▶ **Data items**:
= = =

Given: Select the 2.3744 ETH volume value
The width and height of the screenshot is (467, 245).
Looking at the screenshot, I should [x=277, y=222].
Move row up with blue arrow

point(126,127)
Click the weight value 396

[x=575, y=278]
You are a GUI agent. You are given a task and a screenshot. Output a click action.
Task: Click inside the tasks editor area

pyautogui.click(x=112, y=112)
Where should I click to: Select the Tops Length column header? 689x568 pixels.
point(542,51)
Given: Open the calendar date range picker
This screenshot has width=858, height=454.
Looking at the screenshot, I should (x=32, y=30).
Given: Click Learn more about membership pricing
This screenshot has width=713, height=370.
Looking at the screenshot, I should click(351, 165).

= = =

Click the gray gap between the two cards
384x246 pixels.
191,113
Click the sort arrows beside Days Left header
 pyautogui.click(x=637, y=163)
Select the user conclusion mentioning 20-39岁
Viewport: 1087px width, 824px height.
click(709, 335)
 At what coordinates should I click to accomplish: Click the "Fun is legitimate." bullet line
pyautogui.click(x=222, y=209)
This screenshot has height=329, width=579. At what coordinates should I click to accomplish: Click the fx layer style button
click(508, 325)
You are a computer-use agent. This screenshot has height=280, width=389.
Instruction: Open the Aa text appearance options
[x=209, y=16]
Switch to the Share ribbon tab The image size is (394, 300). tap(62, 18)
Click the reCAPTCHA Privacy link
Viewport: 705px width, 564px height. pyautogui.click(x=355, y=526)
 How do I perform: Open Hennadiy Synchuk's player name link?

= = =

▶ **EXERCISE GOAL**: Among the entries, work out how many lines include the word "agent". Answer with that number only.

▶ **ANSWER TO THE PROBLEM**: 2